Extract helper functions

“Refactor the login steps that appear in the Checkout, Profile, and Settings flows into a shared helper function.”

Add AAA comments

“Add Arrange, Act, Assert comments to every step in the Checkout flow.”

Standardize waits and timeouts

“Update all hardcoded waitForTimeout calls to use waitForSelector or toBeVisible assertions instead.”

Add error handling to flows

“Add try/catch blocks with meaningful failure messages to the payment step in every Checkout-related flow.”

Parameterize test data

“Refactor the Sign Up flow to accept email and password as environment variables instead of hardcoded values.”

Add assertions to existing flows

“Add a visibility assertion after every navigation step in the Onboarding group.”

Audit locator strategy

“List every flow that uses legacy playwright selectors and suggest replacements using getByRole or the proper Playwright locator syntax.”

Generate negative test cases

“For each form in the Registration flow, generate a companion flow that tests invalid inputs and expected error messages.”

Document flows with descriptions

“Add a one-line description comment at the top of every flow in the Payments group summarizing what it tests.”
For best results, be specific about which flows or groups you want the AI to modify. Naming the exact flows, groups, selectors, or patterns helps the AI apply your changes accurately.

How to customize AI behavior with SKILL.md files

SKILL.md files let you give the AI persistent context about your project, such as:
  • coding conventions
  • preferred selectors
  • shared utilities
  • domain knowledge
  • etc.

What is a SKILL.md file?

A SKILL.md file is a Markdown file with a structured header that the AI reads before responding. Use it to encode standards and patterns you’d otherwise repeat in every conversation.

SKILL.md format

Every SKILL.md file must start with the following header:
---
name: the-name
description: the-description
---

The rest of the body goes here.
FieldPurpose
nameA short identifier for the skill (e.g., selector-conventions)
descriptionA brief summary the AI uses to decide when this skill is relevant
BodyThe full instructions, examples, and rules the AI should follow
Keep each SKILL.md file in its own folder for clarity and easy management.

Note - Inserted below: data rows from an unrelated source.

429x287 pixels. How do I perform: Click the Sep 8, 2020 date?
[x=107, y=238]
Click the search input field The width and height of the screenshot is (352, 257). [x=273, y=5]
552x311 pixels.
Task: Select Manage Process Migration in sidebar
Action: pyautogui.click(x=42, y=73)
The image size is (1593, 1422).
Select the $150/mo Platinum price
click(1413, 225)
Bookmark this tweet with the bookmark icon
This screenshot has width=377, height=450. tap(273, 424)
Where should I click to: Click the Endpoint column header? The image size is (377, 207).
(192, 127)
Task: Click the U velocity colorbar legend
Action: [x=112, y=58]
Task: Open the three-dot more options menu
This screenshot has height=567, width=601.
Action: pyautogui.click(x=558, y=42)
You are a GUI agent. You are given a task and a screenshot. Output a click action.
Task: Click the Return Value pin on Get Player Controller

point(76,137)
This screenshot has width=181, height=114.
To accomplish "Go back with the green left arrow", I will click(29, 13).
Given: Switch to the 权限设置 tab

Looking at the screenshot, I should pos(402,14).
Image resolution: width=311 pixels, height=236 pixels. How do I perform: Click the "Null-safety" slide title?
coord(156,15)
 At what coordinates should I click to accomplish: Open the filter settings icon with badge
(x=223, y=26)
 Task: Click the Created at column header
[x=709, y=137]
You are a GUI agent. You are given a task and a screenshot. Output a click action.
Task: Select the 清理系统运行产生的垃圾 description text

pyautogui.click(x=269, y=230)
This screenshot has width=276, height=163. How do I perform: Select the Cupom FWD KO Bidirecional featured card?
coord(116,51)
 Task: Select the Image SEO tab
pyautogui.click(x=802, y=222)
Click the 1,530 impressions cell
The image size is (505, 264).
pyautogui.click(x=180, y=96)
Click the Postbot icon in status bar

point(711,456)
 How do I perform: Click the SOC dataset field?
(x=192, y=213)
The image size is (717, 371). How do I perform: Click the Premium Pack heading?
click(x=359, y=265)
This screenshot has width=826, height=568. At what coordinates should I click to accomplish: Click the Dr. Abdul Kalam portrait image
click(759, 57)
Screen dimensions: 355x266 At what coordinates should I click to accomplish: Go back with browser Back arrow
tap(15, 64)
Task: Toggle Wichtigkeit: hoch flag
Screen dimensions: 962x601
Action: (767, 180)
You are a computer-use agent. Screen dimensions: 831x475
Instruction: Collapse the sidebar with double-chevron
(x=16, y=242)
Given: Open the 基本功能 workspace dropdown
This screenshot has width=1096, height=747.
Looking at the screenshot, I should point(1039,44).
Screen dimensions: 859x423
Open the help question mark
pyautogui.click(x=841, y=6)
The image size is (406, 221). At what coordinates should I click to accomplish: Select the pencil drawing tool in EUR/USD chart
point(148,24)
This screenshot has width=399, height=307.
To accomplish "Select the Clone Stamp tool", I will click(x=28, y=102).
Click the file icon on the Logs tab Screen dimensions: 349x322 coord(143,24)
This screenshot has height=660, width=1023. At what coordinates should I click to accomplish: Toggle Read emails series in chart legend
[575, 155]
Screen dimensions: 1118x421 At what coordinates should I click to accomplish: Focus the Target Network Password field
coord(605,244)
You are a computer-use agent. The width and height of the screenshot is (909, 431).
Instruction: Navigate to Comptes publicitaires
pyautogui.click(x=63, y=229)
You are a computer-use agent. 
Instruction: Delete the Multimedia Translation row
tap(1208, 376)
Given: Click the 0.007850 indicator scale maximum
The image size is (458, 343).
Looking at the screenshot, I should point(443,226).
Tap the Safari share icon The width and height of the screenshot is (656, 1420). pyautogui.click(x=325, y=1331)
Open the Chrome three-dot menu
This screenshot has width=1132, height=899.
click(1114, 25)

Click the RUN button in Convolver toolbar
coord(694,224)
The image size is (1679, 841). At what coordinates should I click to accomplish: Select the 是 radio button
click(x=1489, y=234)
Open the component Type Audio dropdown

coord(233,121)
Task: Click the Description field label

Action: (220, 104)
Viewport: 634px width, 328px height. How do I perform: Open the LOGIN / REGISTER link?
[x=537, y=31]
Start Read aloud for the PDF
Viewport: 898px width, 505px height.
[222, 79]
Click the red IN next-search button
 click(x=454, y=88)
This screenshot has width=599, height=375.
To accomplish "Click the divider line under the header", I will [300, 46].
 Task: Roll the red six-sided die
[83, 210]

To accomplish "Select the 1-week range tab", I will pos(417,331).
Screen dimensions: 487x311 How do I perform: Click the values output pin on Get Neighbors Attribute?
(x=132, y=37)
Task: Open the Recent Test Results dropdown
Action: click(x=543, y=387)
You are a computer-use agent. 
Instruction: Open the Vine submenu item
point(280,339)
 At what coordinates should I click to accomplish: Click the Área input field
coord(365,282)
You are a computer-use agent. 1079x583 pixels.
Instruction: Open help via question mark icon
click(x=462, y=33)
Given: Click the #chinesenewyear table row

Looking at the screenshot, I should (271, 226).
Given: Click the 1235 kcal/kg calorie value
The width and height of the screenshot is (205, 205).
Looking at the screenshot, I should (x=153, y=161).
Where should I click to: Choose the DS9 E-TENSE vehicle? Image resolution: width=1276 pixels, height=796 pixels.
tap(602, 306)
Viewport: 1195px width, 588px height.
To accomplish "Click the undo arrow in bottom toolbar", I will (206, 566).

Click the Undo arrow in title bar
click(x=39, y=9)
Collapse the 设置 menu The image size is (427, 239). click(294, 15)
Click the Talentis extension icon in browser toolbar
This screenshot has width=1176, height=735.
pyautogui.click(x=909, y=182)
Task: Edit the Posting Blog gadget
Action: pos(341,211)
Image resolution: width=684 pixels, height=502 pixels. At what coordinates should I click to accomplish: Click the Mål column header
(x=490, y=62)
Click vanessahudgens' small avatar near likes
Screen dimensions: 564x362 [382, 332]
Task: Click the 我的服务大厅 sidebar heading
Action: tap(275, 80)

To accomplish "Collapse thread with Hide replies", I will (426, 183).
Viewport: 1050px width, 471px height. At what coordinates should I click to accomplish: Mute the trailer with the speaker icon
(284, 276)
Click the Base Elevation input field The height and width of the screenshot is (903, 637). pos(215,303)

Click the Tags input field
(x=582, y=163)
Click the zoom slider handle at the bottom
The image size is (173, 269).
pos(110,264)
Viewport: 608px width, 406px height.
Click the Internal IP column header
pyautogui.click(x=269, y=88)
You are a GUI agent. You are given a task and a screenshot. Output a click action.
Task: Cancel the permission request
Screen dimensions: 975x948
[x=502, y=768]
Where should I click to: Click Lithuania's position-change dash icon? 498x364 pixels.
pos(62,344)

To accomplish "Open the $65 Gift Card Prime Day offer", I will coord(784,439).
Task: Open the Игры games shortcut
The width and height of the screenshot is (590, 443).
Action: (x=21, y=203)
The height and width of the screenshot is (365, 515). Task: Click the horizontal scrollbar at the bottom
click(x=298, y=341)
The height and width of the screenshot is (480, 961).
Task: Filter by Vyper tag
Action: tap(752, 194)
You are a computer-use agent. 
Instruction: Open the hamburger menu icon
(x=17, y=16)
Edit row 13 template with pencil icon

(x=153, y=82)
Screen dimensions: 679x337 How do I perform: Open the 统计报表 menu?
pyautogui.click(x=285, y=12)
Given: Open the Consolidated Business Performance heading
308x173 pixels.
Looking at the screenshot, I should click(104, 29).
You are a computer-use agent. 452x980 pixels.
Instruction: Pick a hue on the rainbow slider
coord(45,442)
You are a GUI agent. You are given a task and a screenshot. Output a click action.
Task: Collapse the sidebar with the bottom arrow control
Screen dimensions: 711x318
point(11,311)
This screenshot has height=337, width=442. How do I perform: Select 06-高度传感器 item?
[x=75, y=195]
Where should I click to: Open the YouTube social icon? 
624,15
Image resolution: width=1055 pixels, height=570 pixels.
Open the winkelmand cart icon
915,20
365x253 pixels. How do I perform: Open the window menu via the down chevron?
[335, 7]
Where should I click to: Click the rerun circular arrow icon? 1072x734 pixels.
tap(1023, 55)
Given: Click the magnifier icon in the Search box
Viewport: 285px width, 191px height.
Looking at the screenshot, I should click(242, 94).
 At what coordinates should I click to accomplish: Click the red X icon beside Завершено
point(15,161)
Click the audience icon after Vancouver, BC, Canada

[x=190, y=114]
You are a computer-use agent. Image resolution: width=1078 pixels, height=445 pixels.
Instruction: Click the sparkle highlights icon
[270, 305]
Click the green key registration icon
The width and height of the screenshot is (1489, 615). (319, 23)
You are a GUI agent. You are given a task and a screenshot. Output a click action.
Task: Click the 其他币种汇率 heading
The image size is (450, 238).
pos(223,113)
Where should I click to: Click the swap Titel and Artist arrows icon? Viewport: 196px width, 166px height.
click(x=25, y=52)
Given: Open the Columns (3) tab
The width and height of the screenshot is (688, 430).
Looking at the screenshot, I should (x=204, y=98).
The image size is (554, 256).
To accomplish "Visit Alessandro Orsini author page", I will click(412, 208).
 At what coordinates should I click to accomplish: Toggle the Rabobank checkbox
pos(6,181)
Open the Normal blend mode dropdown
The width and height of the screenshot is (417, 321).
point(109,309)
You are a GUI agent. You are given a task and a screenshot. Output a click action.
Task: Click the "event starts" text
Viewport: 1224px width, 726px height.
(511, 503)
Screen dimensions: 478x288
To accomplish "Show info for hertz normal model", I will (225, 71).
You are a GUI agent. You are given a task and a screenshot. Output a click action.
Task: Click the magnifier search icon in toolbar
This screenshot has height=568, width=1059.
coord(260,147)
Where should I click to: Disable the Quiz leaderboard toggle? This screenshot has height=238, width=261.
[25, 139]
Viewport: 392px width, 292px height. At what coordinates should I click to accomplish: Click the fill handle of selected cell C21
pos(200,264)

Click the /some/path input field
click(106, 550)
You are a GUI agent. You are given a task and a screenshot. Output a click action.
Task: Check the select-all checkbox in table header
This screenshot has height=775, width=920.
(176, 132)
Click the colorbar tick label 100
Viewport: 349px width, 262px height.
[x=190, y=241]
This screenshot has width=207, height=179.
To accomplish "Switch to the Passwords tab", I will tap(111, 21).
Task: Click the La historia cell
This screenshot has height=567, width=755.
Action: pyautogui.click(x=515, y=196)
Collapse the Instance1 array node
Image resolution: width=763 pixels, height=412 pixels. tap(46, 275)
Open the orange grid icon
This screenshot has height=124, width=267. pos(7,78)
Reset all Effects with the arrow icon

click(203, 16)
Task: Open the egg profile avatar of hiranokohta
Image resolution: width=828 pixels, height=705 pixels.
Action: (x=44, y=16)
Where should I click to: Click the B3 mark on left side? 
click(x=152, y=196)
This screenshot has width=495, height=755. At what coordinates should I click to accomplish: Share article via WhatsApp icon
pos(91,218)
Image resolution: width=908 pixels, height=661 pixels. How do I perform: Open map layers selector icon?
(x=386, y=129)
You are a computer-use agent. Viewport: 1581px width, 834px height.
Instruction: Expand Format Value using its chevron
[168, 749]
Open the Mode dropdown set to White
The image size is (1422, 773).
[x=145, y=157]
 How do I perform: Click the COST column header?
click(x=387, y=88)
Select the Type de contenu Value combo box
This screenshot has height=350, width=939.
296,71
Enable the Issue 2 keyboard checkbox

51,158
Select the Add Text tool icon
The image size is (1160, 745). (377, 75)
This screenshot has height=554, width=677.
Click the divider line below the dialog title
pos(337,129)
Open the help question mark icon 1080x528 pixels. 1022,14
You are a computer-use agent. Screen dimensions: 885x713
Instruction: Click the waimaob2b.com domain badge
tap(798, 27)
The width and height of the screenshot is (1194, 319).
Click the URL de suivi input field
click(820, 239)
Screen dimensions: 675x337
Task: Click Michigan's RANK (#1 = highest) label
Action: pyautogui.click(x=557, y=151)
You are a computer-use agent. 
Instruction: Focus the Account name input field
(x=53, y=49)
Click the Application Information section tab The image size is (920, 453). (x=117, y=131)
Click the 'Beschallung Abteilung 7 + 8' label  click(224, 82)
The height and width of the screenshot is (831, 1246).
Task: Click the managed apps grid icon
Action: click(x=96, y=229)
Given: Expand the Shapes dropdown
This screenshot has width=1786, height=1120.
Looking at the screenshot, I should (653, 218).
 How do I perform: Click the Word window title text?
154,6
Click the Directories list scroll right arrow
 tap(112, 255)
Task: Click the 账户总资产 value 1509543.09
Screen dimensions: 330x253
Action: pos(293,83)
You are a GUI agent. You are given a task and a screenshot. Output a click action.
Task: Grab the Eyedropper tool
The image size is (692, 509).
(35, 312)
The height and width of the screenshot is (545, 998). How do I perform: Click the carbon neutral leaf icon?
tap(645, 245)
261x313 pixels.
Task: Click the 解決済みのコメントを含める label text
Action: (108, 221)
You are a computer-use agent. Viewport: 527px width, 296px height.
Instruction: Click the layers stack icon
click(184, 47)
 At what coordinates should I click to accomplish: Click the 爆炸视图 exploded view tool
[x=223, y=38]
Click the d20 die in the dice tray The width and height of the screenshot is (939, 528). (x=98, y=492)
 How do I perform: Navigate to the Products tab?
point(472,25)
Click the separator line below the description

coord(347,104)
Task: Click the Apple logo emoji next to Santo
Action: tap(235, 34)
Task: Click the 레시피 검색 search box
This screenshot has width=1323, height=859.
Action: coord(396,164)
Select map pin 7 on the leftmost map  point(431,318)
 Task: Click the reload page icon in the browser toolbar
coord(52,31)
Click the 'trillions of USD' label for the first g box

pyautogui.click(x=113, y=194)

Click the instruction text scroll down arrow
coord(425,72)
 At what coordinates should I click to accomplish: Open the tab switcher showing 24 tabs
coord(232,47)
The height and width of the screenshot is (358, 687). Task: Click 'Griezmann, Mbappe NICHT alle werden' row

Example: Flow and test guidelines

---
name: flow-guidelines
description: coding guidelines for writing flow files and tests
---

## Filename convention

- make sure file names don't contain spaces
- Good: \"clear-all-chat.flow.js\"
- Bad: \"Clear All Chats.flow.js\"

## Test content

- All empty tests should contain \"// Arrange\", \"// Act\", \"// Assert\" comments
- Only the first test needs the following code in the Arrange section:

  ```js
  const { context } = await launch();
  page = await context.newPage();
  ```

- The `let page` variable should be defined above, so it can be re-used across tests

Tips for effective bulk prompts

  • Be explicit about scope. Name the flows, groups, or patterns you want the AI to act on. “All flows in the Checkout group” is better than “all checkout flows.”
  • Combine operations when they’re related. “Refactor the login steps into a helper function and update all flows that use them” works well as a single request.
  • Review changes before publishing. Bulk edits are powerful—review the AI’s changes in Code Mode before promoting them.
  • Use SKILL.md files for recurring guidance. If you find yourself repeating the same instructions, encode them in a SKILL.md so the AI applies them automatically.